- _HOW TO COMPLETE THIS TASK_
The reply should reproduce every line of the data below word for word, minus any images.

* * * *

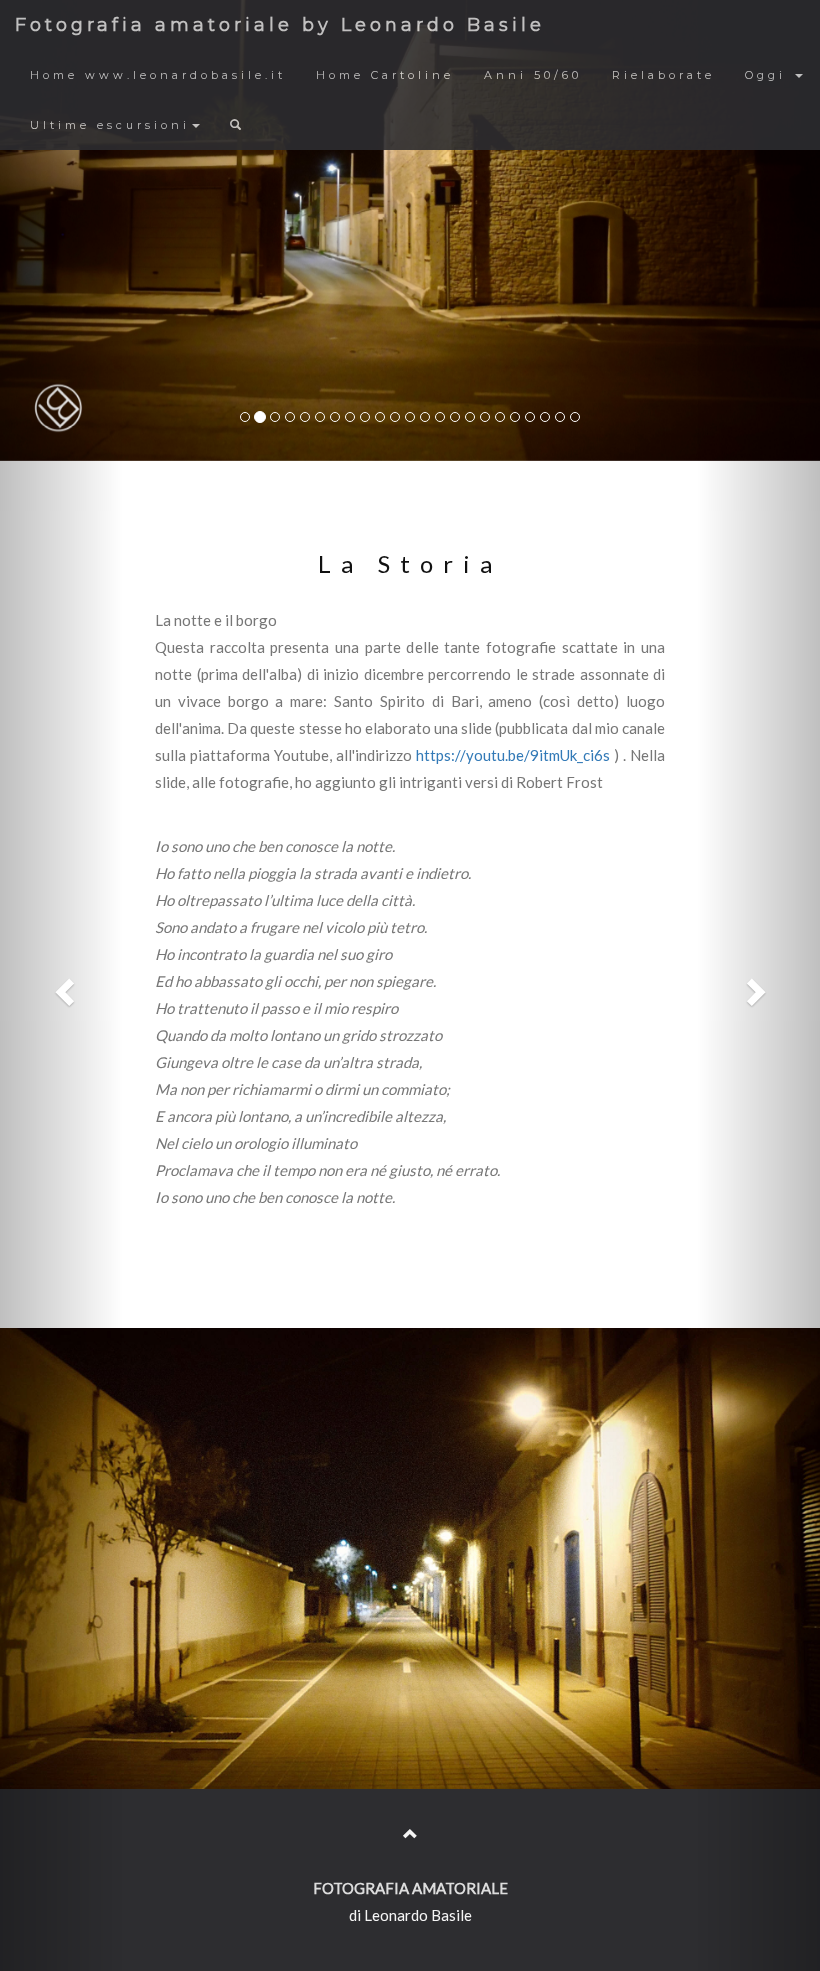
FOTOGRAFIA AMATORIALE (410, 1888)
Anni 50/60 (533, 75)
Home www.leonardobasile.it (158, 75)
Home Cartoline (385, 75)
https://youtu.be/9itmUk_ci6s (515, 755)
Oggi (769, 75)
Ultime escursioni (110, 125)
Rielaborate (663, 75)
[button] (61, 985)
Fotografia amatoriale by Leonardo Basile (280, 25)
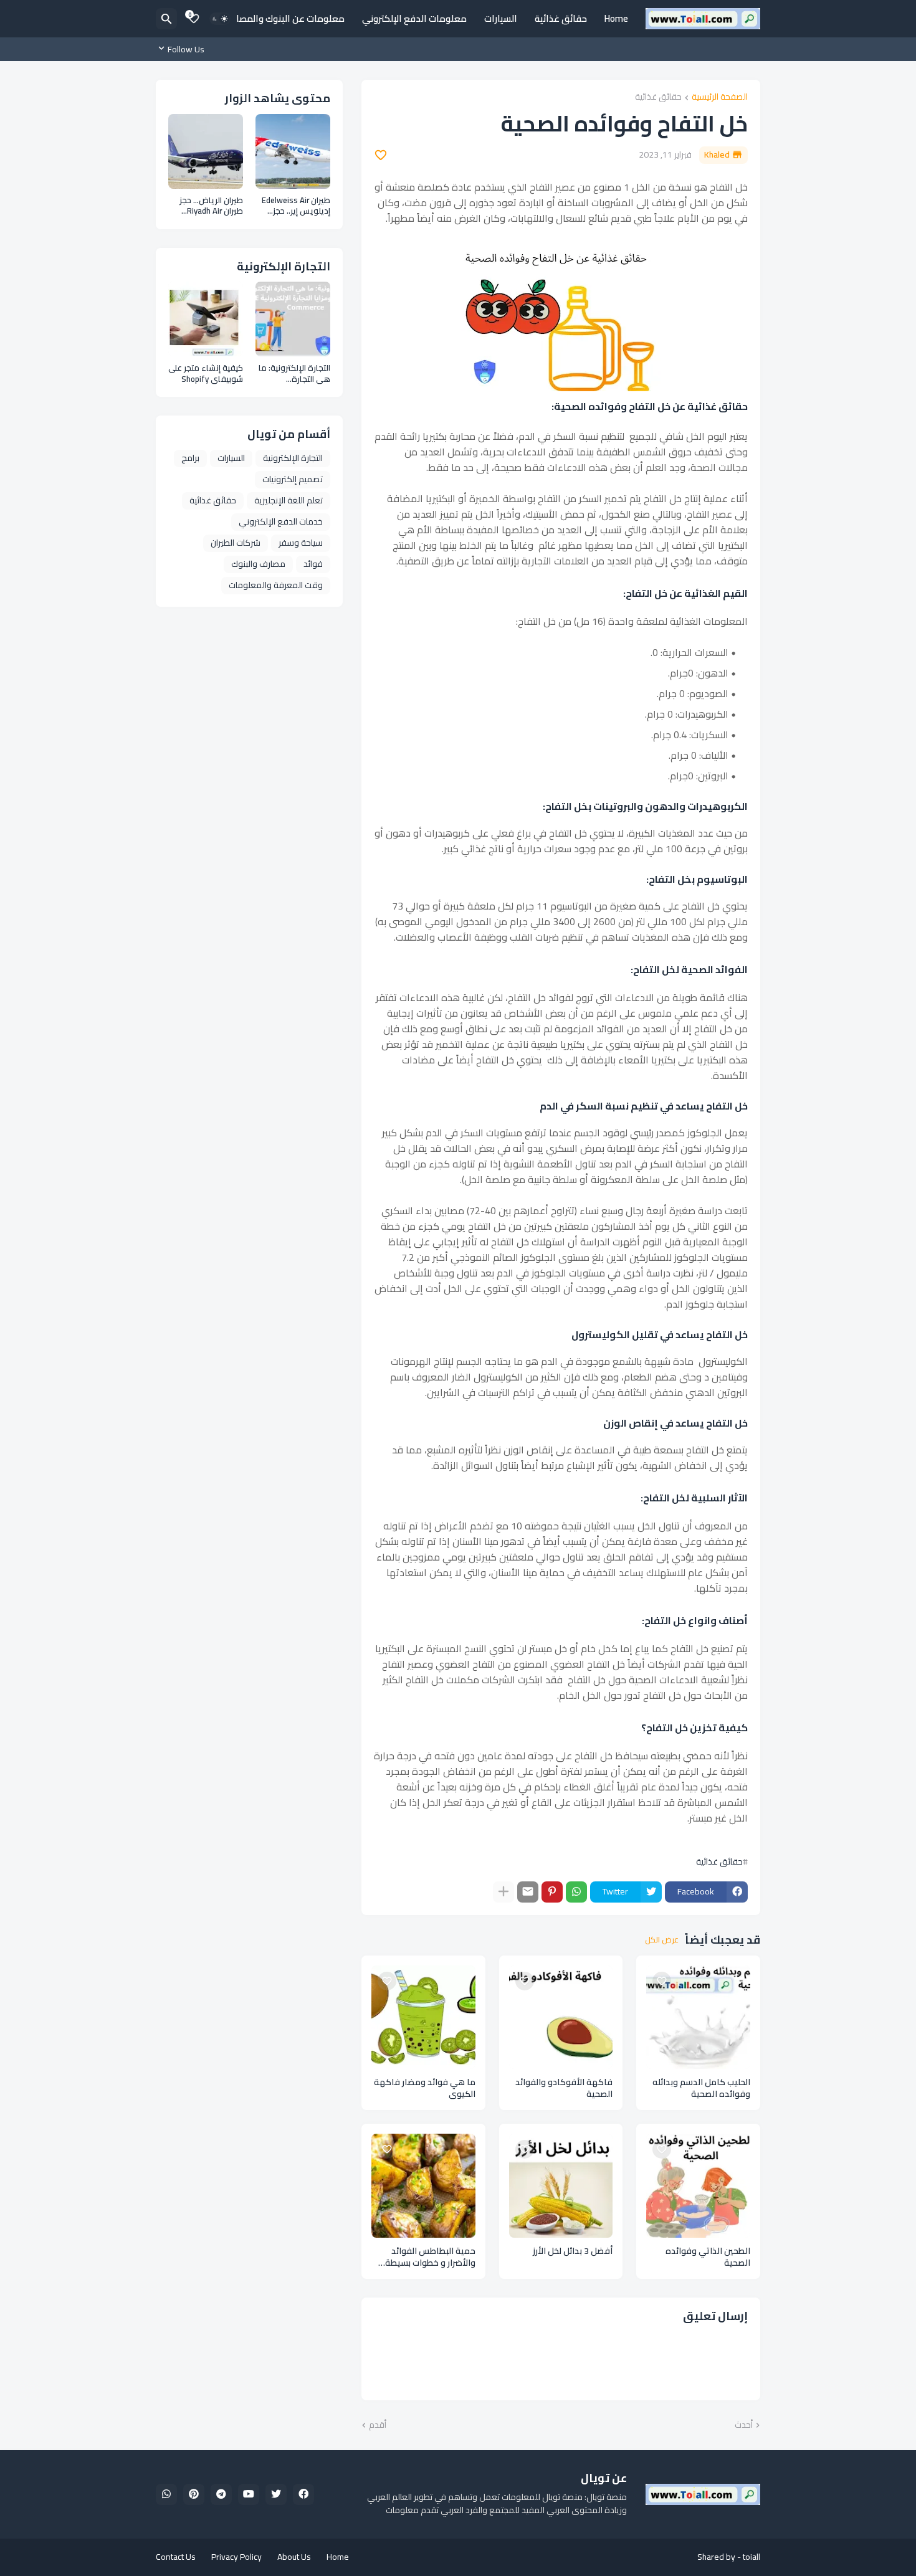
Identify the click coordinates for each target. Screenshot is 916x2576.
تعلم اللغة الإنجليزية (288, 500)
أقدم (377, 2425)
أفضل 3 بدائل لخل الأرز (573, 2251)
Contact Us (176, 2557)
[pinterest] (193, 2494)
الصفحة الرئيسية (720, 97)
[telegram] (221, 2494)
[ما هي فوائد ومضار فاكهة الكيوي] (423, 2017)
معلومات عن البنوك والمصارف (284, 18)
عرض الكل (662, 1940)
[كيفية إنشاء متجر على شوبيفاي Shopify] (205, 319)
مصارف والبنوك (258, 564)
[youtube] (248, 2494)
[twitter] (276, 2494)
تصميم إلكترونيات (292, 479)
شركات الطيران (235, 543)
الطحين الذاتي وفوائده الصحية (708, 2257)
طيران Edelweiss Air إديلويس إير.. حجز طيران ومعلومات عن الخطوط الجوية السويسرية (294, 206)
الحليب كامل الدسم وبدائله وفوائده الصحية (701, 2088)
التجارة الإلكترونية (293, 458)
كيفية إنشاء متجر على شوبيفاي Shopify (205, 373)
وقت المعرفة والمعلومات (276, 585)
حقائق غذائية (561, 18)
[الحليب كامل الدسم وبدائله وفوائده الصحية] (698, 2017)
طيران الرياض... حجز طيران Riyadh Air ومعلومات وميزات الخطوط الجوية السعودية (210, 206)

* * * *

- _SOLUTION FOR THIS PROBLEM_
FOTOGRAFIA AMATORIALE (410, 1888)
Anni 50/60 (533, 75)
Home www.leonardobasile.it (158, 75)
Home Cartoline (385, 75)
https://youtu.be/9itmUk_ci6s (515, 755)
Oggi (769, 75)
Ultime escursioni (110, 125)
Rielaborate (663, 75)
[button] (61, 985)
Fotografia amatoriale by Leonardo Basile (280, 25)
Identify the click coordinates for each target. Screenshot is 916x2576.
تعلم اللغة الإنجليزية (288, 500)
أقدم (377, 2425)
أفضل 3 بدائل لخل الأرز (573, 2251)
Contact Us (176, 2557)
[pinterest] (193, 2494)
الصفحة الرئيسية (720, 97)
[telegram] (221, 2494)
[ما هي فوائد ومضار فاكهة الكيوي] (423, 2017)
معلومات عن البنوك والمصارف (284, 18)
عرض الكل (662, 1940)
[كيفية إنشاء متجر على شوبيفاي Shopify] (205, 319)
مصارف والبنوك (258, 564)
[youtube] (248, 2494)
[twitter] (276, 2494)
تصميم إلكترونيات (292, 479)
شركات الطيران (235, 543)
الطحين الذاتي وفوائده الصحية (708, 2257)
طيران Edelweiss Air إديلويس إير.. حجز طيران ومعلومات عن الخطوط الجوية السويسرية (294, 206)
الحليب كامل الدسم وبدائله وفوائده الصحية (701, 2088)
التجارة الإلكترونية (293, 458)
كيفية إنشاء متجر على شوبيفاي Shopify (205, 373)
وقت المعرفة والمعلومات (276, 585)
حقائق غذائية (561, 18)
[الحليب كامل الدسم وبدائله وفوائده الصحية] (698, 2017)
طيران الرياض... حجز طيران Riyadh Air ومعلومات وميزات الخطوط الجوية السعودية (210, 206)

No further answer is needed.